Day One – A few days ago we touched down in Ho Chi Minh City (HCMC, but still referred to as Saigon by most people here) in Vietnam. We easily found our hostel, centrally located with the friendliest staff imaginable. After putting down our packs and consulting a map, we headed out in search of a particular massage clinic. After navigating around several blocks worth of muddy puddles, broken sidewalk, fruit rinds, and staying clear of the motorbikes careening on and off the walkway, we found the building.
The Vietnamese Traditional Medicine Institute offers hour-long massages for a mere $2.50, but what is even more significant, is that all the masseurs are blind. If I’m being honest, initially I was a little uncomfortable upon entering and being hand-led to the massage table. My female attendant instructed me to undress and exited through a curtain. Despite the obvious fact that this was unnecessary on her part, I suppose that to do so is just proper masseuse etiquette. My discomfort quickly subsided once the massage began.

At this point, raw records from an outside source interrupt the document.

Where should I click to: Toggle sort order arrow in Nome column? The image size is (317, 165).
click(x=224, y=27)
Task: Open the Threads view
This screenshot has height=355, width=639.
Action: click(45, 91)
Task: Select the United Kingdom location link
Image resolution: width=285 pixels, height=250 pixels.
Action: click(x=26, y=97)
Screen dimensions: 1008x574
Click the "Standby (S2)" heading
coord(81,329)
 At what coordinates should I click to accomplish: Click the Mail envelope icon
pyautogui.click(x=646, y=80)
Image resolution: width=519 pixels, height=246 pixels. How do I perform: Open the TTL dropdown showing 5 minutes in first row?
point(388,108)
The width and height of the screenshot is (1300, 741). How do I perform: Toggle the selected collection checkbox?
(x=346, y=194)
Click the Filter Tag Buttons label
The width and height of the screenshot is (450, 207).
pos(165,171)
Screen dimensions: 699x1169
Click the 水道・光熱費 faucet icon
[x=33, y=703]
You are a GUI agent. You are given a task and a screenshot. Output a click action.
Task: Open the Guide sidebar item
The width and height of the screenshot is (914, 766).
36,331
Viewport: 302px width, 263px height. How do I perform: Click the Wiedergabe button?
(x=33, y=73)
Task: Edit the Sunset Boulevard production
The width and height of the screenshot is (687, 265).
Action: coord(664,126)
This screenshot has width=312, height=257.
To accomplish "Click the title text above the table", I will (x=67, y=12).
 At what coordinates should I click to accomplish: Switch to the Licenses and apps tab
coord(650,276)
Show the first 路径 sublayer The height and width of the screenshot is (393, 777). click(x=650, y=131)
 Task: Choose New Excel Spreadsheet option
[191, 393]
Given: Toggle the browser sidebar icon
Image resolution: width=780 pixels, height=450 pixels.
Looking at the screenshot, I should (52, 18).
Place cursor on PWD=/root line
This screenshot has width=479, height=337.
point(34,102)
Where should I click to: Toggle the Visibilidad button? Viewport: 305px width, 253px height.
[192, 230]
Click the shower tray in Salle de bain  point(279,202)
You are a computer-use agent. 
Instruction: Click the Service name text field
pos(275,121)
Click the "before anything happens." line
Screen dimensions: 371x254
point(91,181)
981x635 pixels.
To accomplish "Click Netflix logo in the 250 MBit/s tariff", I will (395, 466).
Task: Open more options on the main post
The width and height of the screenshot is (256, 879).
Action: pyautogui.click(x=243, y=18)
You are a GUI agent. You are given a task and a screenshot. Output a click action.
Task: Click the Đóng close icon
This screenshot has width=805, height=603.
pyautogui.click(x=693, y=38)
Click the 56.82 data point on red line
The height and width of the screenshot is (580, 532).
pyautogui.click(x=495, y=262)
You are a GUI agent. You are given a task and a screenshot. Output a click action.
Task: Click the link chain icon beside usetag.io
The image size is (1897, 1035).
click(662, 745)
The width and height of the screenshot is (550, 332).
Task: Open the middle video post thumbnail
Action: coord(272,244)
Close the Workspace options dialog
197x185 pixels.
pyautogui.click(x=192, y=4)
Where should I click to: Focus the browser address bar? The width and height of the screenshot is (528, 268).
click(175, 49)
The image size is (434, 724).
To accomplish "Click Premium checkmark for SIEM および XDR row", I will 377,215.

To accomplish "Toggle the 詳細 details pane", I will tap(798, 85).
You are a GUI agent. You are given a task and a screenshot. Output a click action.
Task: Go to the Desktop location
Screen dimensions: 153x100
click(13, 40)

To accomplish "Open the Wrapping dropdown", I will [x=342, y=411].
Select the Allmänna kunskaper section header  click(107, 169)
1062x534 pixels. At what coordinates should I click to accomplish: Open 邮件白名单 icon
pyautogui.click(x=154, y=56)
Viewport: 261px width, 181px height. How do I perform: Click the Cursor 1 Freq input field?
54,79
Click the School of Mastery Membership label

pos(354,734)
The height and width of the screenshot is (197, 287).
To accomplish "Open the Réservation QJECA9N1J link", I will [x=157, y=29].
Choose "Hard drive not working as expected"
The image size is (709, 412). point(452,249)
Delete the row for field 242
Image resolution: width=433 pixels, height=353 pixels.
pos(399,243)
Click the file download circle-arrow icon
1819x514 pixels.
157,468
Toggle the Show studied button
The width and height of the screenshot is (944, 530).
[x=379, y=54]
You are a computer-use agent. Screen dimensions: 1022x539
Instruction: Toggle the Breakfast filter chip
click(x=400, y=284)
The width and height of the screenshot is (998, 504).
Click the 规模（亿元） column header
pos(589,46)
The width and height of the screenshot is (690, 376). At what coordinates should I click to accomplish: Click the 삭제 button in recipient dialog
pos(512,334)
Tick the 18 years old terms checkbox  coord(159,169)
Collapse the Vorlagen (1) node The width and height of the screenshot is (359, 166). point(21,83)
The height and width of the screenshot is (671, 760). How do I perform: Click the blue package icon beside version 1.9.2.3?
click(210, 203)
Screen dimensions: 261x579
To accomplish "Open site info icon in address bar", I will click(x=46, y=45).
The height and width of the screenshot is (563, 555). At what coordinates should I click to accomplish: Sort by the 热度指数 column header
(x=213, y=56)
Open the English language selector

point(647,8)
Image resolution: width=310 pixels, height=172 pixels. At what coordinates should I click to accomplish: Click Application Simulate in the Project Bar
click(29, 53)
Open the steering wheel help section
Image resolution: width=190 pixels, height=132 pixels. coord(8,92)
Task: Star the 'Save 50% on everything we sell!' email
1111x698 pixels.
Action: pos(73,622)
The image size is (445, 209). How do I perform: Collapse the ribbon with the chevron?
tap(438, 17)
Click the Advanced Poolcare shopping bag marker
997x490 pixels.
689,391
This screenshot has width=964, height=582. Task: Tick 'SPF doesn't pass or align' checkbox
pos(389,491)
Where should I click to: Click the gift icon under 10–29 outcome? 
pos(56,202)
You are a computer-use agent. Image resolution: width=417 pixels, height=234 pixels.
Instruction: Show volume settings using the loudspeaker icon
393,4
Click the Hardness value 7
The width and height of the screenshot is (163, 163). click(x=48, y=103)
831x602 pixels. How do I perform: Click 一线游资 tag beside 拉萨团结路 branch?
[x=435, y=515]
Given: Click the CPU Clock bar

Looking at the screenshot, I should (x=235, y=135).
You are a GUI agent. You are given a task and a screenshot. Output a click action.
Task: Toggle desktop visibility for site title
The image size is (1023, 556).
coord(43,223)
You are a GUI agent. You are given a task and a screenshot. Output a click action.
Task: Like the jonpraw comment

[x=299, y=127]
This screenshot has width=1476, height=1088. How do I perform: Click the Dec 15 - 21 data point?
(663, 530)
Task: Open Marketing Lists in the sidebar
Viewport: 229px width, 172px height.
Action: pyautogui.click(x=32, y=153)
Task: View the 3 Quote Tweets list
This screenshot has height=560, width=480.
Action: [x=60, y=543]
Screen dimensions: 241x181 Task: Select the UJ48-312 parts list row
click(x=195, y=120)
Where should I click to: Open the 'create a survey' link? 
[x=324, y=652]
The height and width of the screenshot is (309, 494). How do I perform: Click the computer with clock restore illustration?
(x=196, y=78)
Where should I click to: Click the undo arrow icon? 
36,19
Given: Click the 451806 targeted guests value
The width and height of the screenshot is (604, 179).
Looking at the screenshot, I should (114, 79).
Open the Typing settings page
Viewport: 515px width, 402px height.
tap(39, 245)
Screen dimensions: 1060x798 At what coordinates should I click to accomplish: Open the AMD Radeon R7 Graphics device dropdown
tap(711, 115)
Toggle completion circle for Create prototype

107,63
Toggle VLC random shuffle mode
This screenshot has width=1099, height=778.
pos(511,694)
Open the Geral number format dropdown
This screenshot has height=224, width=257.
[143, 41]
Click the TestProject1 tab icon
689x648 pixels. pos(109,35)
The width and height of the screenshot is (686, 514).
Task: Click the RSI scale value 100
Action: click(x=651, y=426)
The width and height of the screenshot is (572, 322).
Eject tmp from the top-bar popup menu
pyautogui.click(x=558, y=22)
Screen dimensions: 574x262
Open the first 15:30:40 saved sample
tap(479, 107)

She was proficient with a definite no-nonsense quality, as she quickly dabbed menthol oil from a jar in her pocket and swiftly rubbed it in, before going to work on my muscles with some (very) strong kneading. As she worked, I listened to the lively chatter and the sound of palms rapidly pounding away through the curtains. While different from the tranquility and zen-like atmosphere that spas attempt to create (in the few times I have been in a spa), I enjoyed it. Plus there was something eerily comfortable knowing that my body wasn’t being visually scrutinized. We left feeling relaxed and with a feeling that it was money well spent.
Day 2 in Ho Chi Minh was spent walking around the city and visiting the War Remnants Museum. After our free breakfast at the hostel, we walked toward the museum. As we navigated the city streets, I tried to prepare myself for exactly what it was that were going to see. No amount of mental prep would make taking in the exhibits any easier. It was heartbreaking. What I came away with was that regardless of politics and beliefs, to see the war through the eyes of the country where it all took place was horrifying.
The pictures were hard to look at, but I forced myself to look at each and every one, to read each and every name. Some may argue that the museum does not provide a balanced view of the war-that it is weighted with propaganda, and maybe that’s true. But to be fair, maybe that’s justified, given that the museum is housed within their homeland. Although Vietnam as a country is recovering, many of its people are still reeling and the effects of the war continue to be felt and seen everyday.
I walked through several exhibits with a lump in my throat, and at times the tears spilled over. As I learned more about the personal stories of the war, I couldn’t help but feel what we all know as fact-that in war there are no winners. It’s one of those simple truths that we all take as a given, but at this moment I actually felt it to my core.
In this museum, the way it was portrayed, my heart broke for the people of Vietnam, but also for the Americans, the French, the Laotians, Japanese, Australians, and everyone else, military and civilian alike, who had no choice but to see and experience what no one should have to-the consequences of war. One of the most touching pieces was a recent addition to the photo exhibition, an enlarged copy of a letter written by a young Vietnamese man to President Barack Obama.
In his well-penned letter, he commends our current president for his beliefs, and his hopes for his children to live in a world of peace. He also asks for assistance for victims of Agent Orange, including the author himself. Despite the best of intentions, I had a heavy feeling of hopelessness, knowing that in all reality his pleas may not be answered, at least not in his lifetime. The museum closed for an hour, just as the afternoon deluge began. But we bought ourselves ponchos, had a pensive lunch, and went back to the museum to see the rest.
Day 3-4 were spent not in Ho Chi Minh, but instead on a tour of the Mekong Delta. I feel a bit hypocritical after the stance we’ve taken on tours, but sometimes they are truly unavoidable. Plus this two-day tour was $20 including transportation, hotel, and most meals. The first day was worth-while and included a boat ride to several smaller islands, a canoe ride through the delta, a trip to a bee farm and candy and wine making factory where we sampled the wares and Jeff drank snake wine.
We enjoyed some live local music and dancing, and took a bike ride through one of the villages. The best part of the bike ride other than hopping off, was that I didn’t crash into anything, since it has been well over a decade since I’ve ridden on one of those things.
That night we stayed at a hotel in Can Tho where we tried snake for dinner (chewy), and woke up at 6 in the morning to go to the famous floating market, Cai Be. It was slightly underwhelming, compared to what I had conjured up in my head, but nice seeing the fruit and vegetable-laden boats floating around selling their wares. What was less fun was the two-hour boat ride after to the ferry, and the five-hour bus ride back to HCMC to end the day. The one-day trip would have been the better option. We had a great cheap dinner at the night market in Ben Tranh (my favorite meal so far) to wrap up our stay in HCMC. Now it’s off to Mui Ne to get away and back to beach life.